Starting at the line that contains "Task: Open row options menu for SHEYLA" and ending with the final line below, both included, put each of these lines into a JSON list as a separate string. Omit blank lines and leave the pictures out.

## START

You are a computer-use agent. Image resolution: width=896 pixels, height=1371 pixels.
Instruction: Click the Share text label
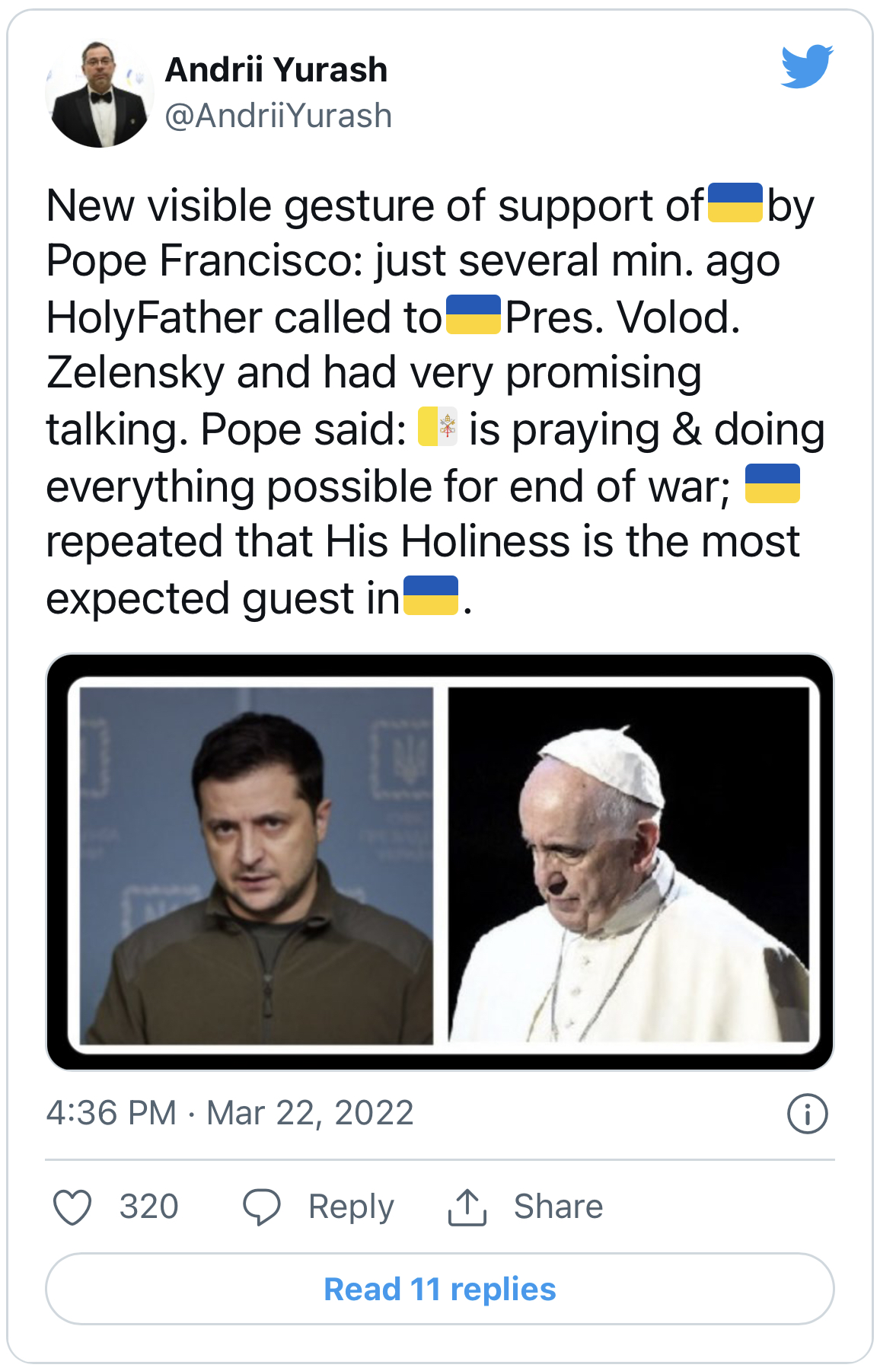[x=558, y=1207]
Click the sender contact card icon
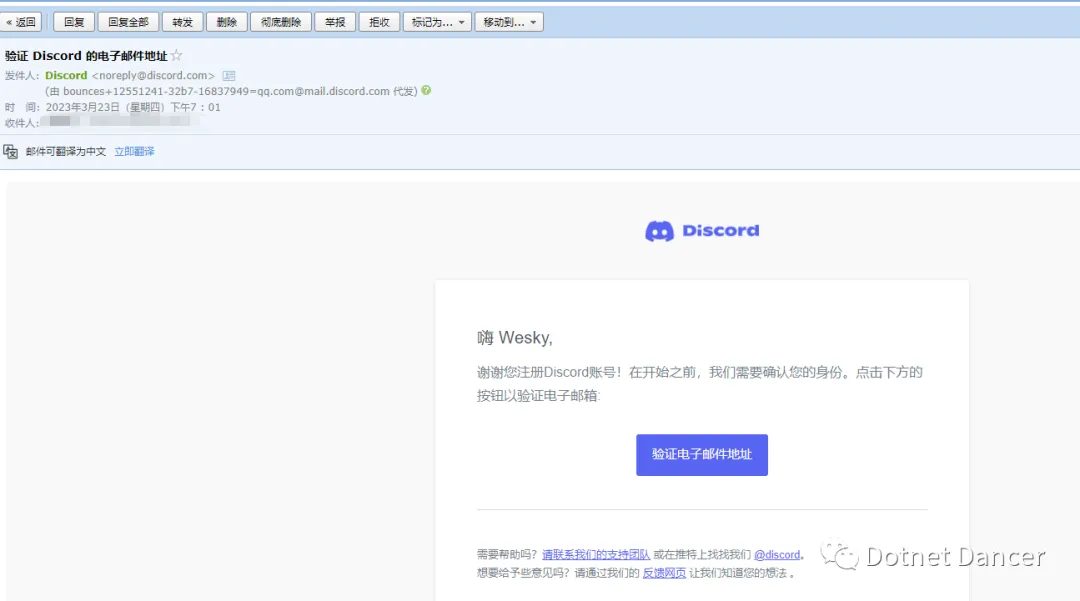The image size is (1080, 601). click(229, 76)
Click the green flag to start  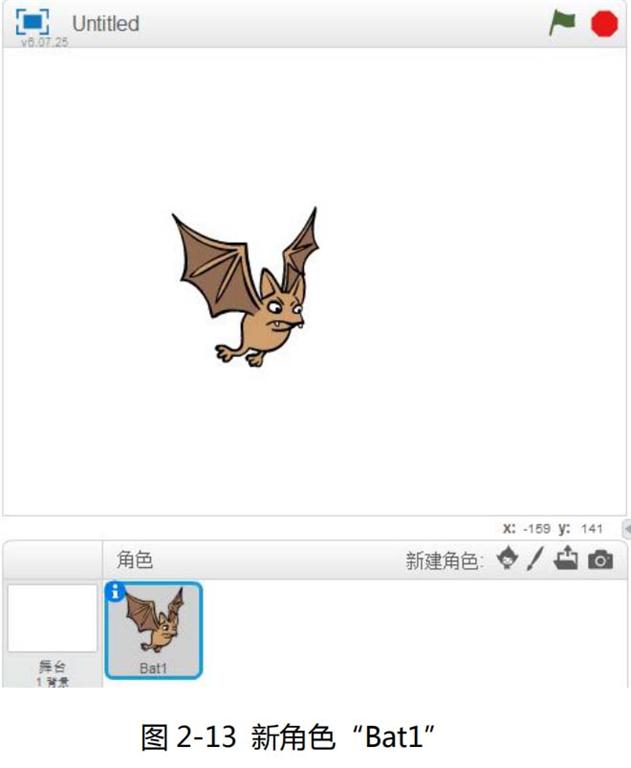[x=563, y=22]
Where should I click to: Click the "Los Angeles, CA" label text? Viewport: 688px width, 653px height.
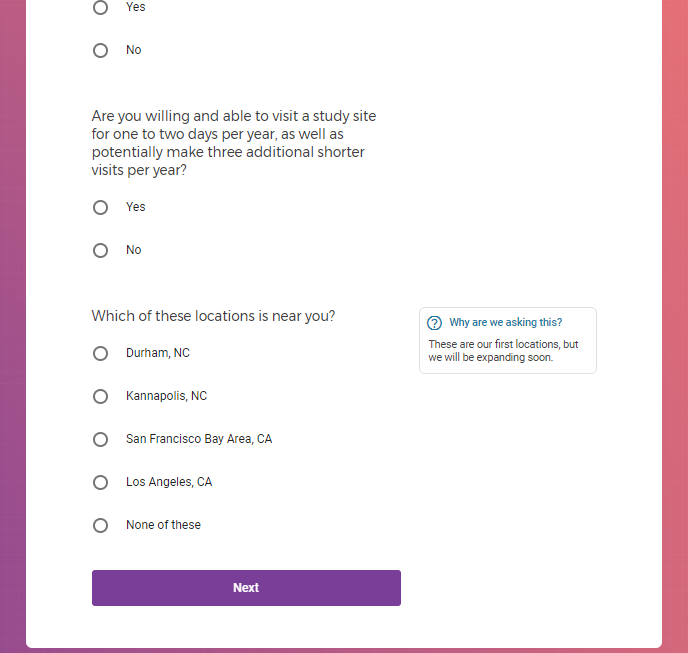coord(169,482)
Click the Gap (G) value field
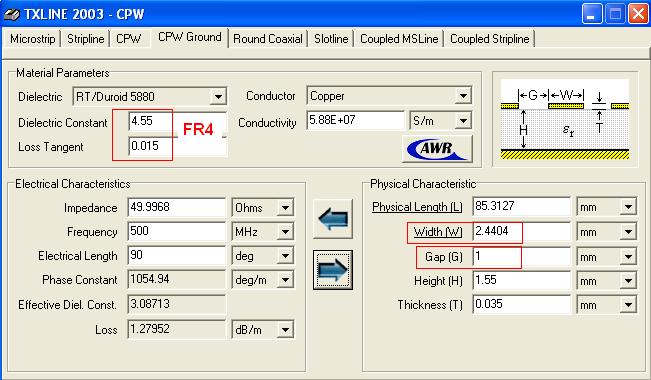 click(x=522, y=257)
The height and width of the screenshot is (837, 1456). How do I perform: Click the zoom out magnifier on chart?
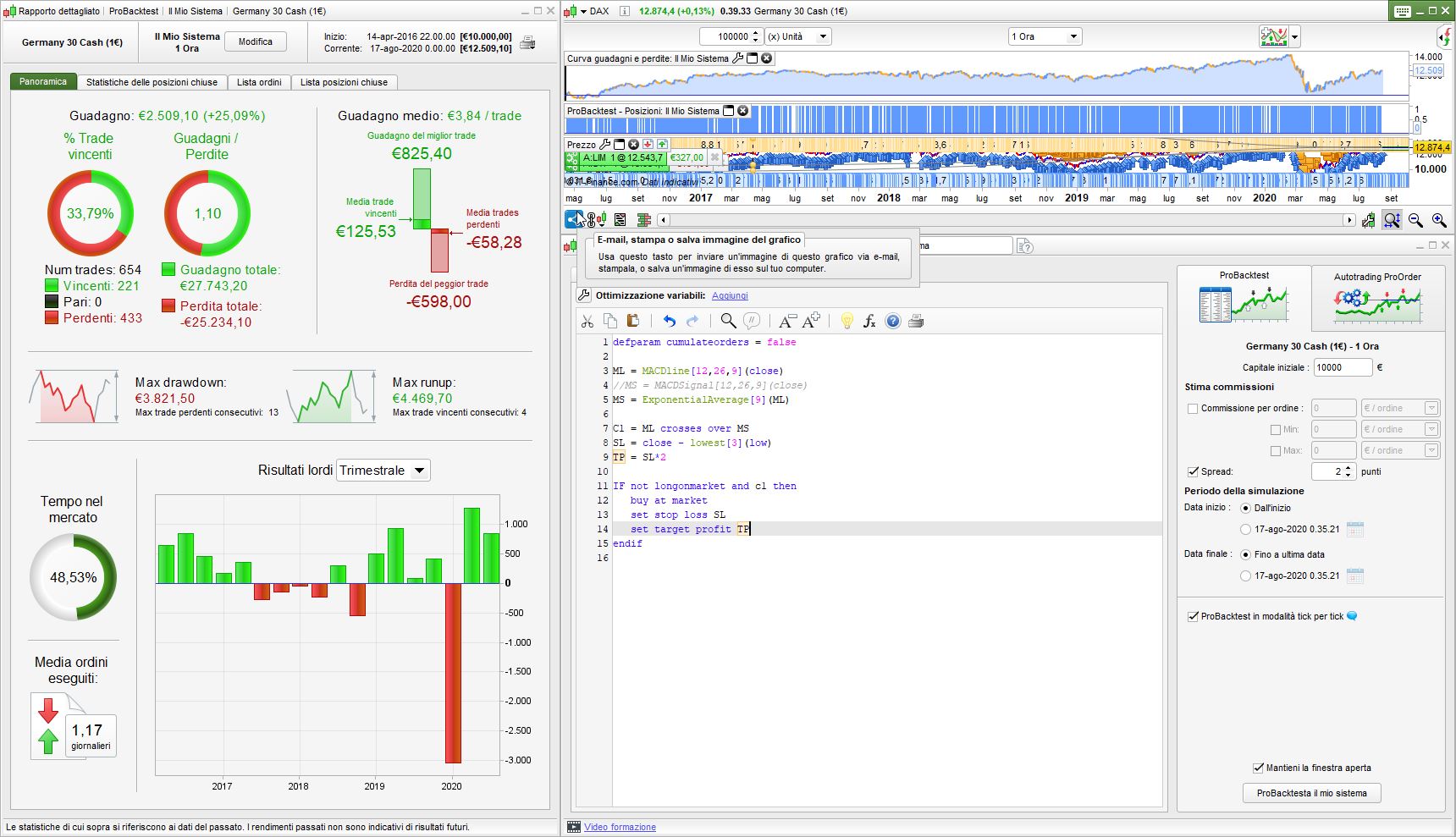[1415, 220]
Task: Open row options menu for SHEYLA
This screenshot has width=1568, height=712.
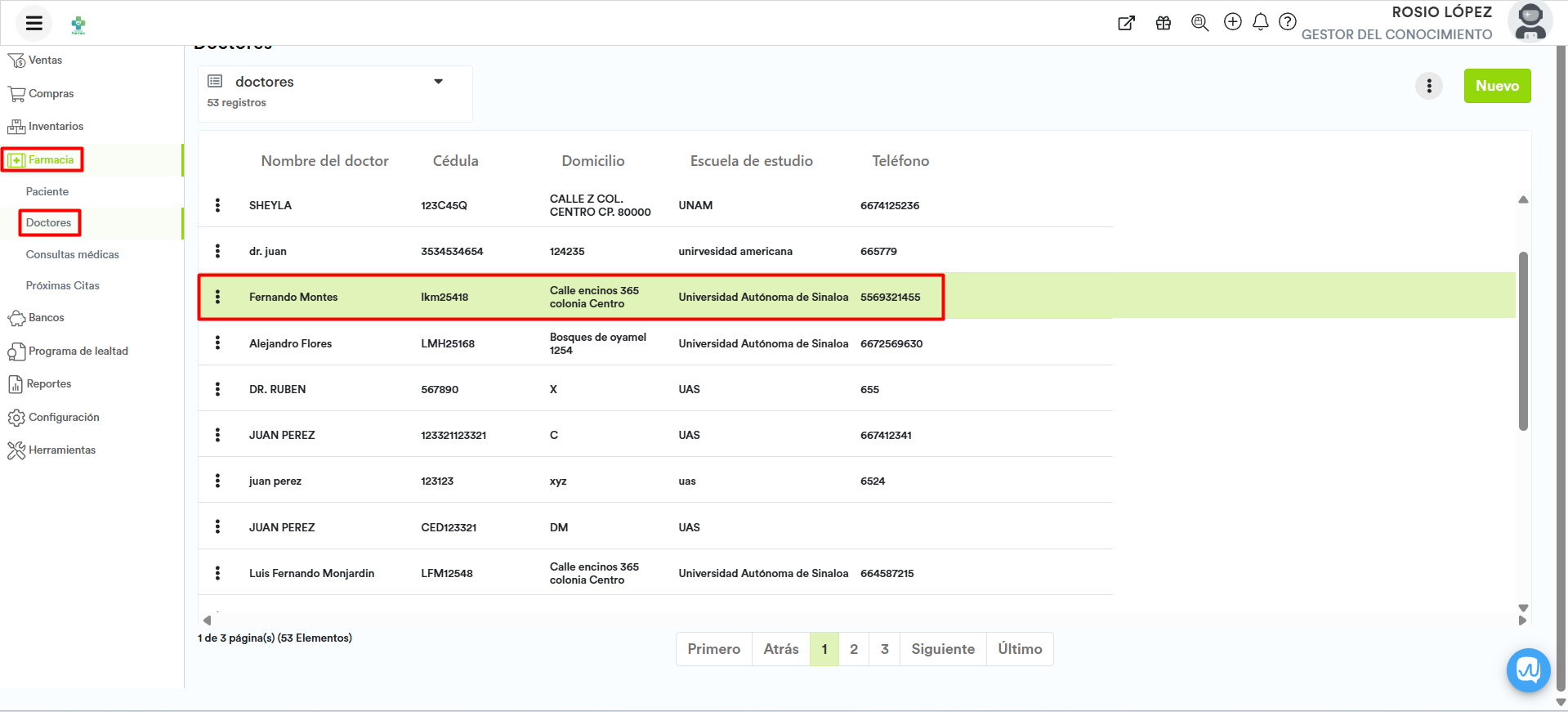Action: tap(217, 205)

## END

• _Expected answer_
[
  "Task: Open row options menu for SHEYLA",
  "This screenshot has width=1568, height=712.",
  "Action: tap(217, 205)"
]